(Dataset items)
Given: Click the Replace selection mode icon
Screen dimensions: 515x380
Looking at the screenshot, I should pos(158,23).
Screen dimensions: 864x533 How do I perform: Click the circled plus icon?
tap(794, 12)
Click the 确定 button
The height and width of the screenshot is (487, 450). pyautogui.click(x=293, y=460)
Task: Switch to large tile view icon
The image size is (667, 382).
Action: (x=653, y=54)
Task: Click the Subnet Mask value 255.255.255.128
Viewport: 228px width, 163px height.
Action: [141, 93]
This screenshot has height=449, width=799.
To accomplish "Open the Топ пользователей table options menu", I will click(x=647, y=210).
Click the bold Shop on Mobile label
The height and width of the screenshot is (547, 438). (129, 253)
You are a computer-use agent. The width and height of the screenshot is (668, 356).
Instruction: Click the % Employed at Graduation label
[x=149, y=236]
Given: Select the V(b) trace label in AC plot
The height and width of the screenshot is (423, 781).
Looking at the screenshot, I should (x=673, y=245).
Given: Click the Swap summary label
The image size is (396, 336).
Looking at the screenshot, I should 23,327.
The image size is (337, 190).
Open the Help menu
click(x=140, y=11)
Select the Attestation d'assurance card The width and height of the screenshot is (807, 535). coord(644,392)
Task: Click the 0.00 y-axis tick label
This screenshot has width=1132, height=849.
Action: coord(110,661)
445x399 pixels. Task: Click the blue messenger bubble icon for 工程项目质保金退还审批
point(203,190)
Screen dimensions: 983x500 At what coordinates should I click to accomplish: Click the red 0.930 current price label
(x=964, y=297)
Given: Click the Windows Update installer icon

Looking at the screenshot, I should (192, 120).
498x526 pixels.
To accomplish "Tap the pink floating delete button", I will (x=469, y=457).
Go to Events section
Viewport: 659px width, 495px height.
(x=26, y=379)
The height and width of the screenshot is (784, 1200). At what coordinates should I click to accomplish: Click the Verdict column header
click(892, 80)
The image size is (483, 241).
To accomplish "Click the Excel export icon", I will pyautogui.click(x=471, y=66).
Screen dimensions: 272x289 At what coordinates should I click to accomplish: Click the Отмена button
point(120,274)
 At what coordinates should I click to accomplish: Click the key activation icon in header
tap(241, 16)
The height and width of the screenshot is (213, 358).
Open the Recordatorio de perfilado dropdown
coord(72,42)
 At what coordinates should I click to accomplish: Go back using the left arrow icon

*Exercise*.
Type out each entry above again, exactly.

*Problem solution*.
Given: Click the Replace selection mode icon
Screen dimensions: 515x380
Looking at the screenshot, I should pos(158,23).
Screen dimensions: 864x533 How do I perform: Click the circled plus icon?
tap(794, 12)
Click the 确定 button
The height and width of the screenshot is (487, 450). pyautogui.click(x=293, y=460)
Task: Switch to large tile view icon
The image size is (667, 382).
Action: (x=653, y=54)
Task: Click the Subnet Mask value 255.255.255.128
Viewport: 228px width, 163px height.
Action: [141, 93]
This screenshot has height=449, width=799.
To accomplish "Open the Топ пользователей table options menu", I will click(x=647, y=210).
Click the bold Shop on Mobile label
The height and width of the screenshot is (547, 438). (129, 253)
You are a computer-use agent. The width and height of the screenshot is (668, 356).
Instruction: Click the % Employed at Graduation label
[x=149, y=236]
Given: Select the V(b) trace label in AC plot
The height and width of the screenshot is (423, 781).
Looking at the screenshot, I should (x=673, y=245).
Given: Click the Swap summary label
The image size is (396, 336).
Looking at the screenshot, I should 23,327.
The image size is (337, 190).
Open the Help menu
click(x=140, y=11)
Select the Attestation d'assurance card The width and height of the screenshot is (807, 535). coord(644,392)
Task: Click the 0.00 y-axis tick label
This screenshot has width=1132, height=849.
Action: coord(110,661)
445x399 pixels. Task: Click the blue messenger bubble icon for 工程项目质保金退还审批
point(203,190)
Screen dimensions: 983x500 At what coordinates should I click to accomplish: Click the red 0.930 current price label
(x=964, y=297)
Given: Click the Windows Update installer icon

Looking at the screenshot, I should (192, 120).
498x526 pixels.
To accomplish "Tap the pink floating delete button", I will (x=469, y=457).
Go to Events section
Viewport: 659px width, 495px height.
(x=26, y=379)
The height and width of the screenshot is (784, 1200). At what coordinates should I click to accomplish: Click the Verdict column header
click(892, 80)
The image size is (483, 241).
To accomplish "Click the Excel export icon", I will pyautogui.click(x=471, y=66).
Screen dimensions: 272x289 At what coordinates should I click to accomplish: Click the Отмена button
point(120,274)
 At what coordinates should I click to accomplish: Click the key activation icon in header
tap(241, 16)
The height and width of the screenshot is (213, 358).
Open the Recordatorio de perfilado dropdown
coord(72,42)
 At what coordinates should I click to accomplish: Go back using the left arrow icon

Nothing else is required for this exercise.